[Task directions]
Please pull out each line of the material below that contains the word "green", copying every such line in full.

--------------------

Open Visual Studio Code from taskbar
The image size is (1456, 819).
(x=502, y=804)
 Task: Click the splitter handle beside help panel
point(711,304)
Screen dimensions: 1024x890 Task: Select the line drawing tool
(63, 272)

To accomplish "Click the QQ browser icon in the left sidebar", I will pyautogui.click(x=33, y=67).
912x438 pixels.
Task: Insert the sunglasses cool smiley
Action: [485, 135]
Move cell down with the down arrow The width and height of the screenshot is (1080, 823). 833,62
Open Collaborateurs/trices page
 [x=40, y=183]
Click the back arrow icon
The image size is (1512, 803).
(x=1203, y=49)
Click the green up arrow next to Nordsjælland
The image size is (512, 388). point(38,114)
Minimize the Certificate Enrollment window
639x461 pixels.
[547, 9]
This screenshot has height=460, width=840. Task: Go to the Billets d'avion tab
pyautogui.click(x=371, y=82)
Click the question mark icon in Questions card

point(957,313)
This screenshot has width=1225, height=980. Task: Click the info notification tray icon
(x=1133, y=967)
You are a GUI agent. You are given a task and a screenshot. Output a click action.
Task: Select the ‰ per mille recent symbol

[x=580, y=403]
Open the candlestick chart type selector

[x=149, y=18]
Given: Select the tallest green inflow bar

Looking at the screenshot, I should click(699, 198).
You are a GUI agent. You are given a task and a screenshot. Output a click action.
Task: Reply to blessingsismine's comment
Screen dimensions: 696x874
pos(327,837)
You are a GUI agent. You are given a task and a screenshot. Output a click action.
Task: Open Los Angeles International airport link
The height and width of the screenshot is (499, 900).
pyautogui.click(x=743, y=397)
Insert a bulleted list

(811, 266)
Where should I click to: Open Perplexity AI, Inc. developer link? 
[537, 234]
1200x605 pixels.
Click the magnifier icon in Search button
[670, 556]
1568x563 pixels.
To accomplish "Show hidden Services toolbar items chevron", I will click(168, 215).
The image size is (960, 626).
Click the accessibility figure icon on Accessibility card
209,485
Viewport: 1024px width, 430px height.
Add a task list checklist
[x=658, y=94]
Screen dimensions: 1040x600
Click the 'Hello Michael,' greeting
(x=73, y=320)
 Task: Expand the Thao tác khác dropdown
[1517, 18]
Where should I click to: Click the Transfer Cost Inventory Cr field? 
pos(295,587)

--------------------

[Answer to the problem]
Click the green up arrow next to Nordsjælland
Given: Select the tallest green inflow bar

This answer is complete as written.